Roy, meu camarada, antes de tudo, bem-vindo de volta; estava fazendo falta.

Quanto ao tema da sua postagem. Concordo que cada um é dono de seu corpo (e pode fazer o que quiser com ele). Logicamente defendo as mesmas posições que você expõe sobre o aborto e sobre a união de pessoas do mesmo sexo.

Quanto à"hesitação constante de determinar o certo e o errado em sociedade", repito, apoiado em Sartre, que "a escolha de si implica numa escolha para toda a humanidade".

Um abraço.

P.S. Fui eu que apaguei o comentário anterior, que havia ficado com o texto truncado.

Marcelo F. Carvalho said...

Nada a acrescentar neste belíssimo texto opinativo.
Bela volta, Roy!
Como disse uma vez Millôr (será dele?):
"A vitória da razão é a vitória dos homens racionais"

José Leite said...

Perspectiva racional, lógica e iconoclasta q.b. para estuprar as mentes obsoletas e senis de alguns clérigos a anos luz da realidade moderna.

Bem haja!

Beti Timm said...

oi Roy,
descumprindo a ordem, sou do contra mesmo, o "não" me atrai pra caramba, aqui estou!

Se todos realmente respeitassem esse direito exclusivo que todos tem sobre seus corpos muito problema deixaria de existir.

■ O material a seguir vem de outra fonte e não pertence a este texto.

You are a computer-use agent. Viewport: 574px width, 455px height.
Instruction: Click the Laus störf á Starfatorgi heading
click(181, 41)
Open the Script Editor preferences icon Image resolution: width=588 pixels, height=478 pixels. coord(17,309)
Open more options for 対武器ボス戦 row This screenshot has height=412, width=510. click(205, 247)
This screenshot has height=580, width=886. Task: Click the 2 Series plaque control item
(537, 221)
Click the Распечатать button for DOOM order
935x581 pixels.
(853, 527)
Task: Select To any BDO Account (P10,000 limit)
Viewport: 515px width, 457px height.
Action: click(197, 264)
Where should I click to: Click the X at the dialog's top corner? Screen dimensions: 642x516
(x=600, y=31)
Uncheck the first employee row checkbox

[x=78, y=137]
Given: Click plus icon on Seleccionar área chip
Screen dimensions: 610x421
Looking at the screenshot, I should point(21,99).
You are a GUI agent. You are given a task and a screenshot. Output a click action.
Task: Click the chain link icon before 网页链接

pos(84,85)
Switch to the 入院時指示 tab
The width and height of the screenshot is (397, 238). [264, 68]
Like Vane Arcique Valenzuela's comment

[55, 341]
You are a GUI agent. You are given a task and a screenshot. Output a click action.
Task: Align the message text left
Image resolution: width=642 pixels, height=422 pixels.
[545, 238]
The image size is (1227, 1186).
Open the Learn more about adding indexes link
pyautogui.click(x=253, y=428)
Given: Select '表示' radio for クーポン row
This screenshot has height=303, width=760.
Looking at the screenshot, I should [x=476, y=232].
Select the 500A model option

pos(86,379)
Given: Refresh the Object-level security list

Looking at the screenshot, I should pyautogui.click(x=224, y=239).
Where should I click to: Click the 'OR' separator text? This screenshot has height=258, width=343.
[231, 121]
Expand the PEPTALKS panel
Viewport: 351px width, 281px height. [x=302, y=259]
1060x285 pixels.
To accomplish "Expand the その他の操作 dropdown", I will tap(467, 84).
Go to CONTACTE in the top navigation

Muita pendenga se resolveria. E é tão simples!Sem hipocrisias!

Beijinhos e saudades

o refúgio said...

não li, não cheirei, não bebi, só minto um pouco.
bom ter você conosco de novo,
beijos

Anonymous said...

Olá,

O problema também é me chamarem de hipócrita por ser vegana e pró-escolha...

Na verdade é fácil saber que nosso corpo não nos pertence. Pessoas desconhecidas ou mesmo muito próximas adoram dar pitaco sobre o que eu deveria fazer: Me depilar, andar de salto (mesmo pequeno), usar cremes e laser pra sumir com estrias, e deixar o cabelo crescer estão entre as frequentes.